=== Begin Enclosure ===
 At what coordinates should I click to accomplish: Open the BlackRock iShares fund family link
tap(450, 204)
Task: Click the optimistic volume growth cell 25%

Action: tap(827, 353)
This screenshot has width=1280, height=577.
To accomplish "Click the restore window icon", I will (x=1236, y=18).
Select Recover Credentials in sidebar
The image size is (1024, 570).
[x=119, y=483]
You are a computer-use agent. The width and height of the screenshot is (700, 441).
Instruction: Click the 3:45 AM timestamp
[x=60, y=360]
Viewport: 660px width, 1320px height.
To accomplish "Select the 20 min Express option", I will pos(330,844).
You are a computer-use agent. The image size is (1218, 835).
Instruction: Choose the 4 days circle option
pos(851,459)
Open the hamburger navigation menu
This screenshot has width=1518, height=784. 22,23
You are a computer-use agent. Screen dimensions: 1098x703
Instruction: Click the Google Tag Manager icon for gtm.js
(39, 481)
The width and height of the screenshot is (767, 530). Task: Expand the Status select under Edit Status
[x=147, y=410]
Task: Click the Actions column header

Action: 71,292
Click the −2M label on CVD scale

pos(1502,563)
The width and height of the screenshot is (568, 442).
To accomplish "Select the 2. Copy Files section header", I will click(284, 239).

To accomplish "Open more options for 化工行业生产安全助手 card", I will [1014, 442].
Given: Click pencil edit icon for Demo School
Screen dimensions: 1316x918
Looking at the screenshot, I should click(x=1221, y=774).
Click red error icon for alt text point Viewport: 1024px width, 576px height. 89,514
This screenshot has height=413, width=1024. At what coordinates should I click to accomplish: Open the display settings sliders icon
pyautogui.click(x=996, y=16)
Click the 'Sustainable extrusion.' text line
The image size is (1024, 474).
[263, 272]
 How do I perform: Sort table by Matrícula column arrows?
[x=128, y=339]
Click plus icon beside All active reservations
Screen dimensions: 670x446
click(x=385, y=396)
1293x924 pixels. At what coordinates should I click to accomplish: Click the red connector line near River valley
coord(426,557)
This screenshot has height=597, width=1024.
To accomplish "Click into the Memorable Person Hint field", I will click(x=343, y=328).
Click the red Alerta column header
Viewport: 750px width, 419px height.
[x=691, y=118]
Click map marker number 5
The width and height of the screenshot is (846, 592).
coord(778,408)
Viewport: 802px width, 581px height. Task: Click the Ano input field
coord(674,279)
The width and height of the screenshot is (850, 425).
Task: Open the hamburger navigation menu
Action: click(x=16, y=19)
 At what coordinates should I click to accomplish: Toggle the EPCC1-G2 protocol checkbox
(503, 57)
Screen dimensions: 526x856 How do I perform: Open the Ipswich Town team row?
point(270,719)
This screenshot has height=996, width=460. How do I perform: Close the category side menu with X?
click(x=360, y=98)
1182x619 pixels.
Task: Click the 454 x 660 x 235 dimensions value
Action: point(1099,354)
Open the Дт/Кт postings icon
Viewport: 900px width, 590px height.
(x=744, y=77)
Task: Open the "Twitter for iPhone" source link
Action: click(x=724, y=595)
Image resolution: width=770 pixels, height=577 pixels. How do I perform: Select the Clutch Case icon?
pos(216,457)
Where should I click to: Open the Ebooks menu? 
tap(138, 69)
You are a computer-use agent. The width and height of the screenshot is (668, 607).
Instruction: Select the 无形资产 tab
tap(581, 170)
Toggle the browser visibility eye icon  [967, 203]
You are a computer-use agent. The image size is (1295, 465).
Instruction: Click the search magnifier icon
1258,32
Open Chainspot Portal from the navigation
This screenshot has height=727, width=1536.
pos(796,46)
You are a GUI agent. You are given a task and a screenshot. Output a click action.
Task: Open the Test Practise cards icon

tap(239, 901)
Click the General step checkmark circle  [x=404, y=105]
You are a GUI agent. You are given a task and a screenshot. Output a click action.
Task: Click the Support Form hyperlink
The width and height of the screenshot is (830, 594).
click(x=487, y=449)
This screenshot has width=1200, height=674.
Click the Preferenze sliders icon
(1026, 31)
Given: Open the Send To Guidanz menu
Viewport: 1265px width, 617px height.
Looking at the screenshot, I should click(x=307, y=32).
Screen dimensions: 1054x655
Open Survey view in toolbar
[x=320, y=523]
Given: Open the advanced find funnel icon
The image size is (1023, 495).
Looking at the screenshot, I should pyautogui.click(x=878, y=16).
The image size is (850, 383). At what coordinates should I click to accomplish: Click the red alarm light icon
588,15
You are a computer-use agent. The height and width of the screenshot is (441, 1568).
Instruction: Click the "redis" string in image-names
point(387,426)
=== End Enclosure ===
▸ **YOUR OBJECTIVE**
Using the data above, repeat exactly the lines that begin at the line with "Instruction: Choose the 4 days circle option" and end at the line with "Click red error", both ends included.

▸ **RESULT BELOW**
Instruction: Choose the 4 days circle option
pos(851,459)
Open the hamburger navigation menu
This screenshot has width=1518, height=784. 22,23
You are a computer-use agent. Screen dimensions: 1098x703
Instruction: Click the Google Tag Manager icon for gtm.js
(39, 481)
The width and height of the screenshot is (767, 530). Task: Expand the Status select under Edit Status
[x=147, y=410]
Task: Click the Actions column header

Action: 71,292
Click the −2M label on CVD scale

pos(1502,563)
The width and height of the screenshot is (568, 442).
To accomplish "Select the 2. Copy Files section header", I will click(284, 239).

To accomplish "Open more options for 化工行业生产安全助手 card", I will [1014, 442].
Given: Click pencil edit icon for Demo School
Screen dimensions: 1316x918
Looking at the screenshot, I should click(x=1221, y=774).
Click red error icon for alt text point Viewport: 1024px width, 576px height. 89,514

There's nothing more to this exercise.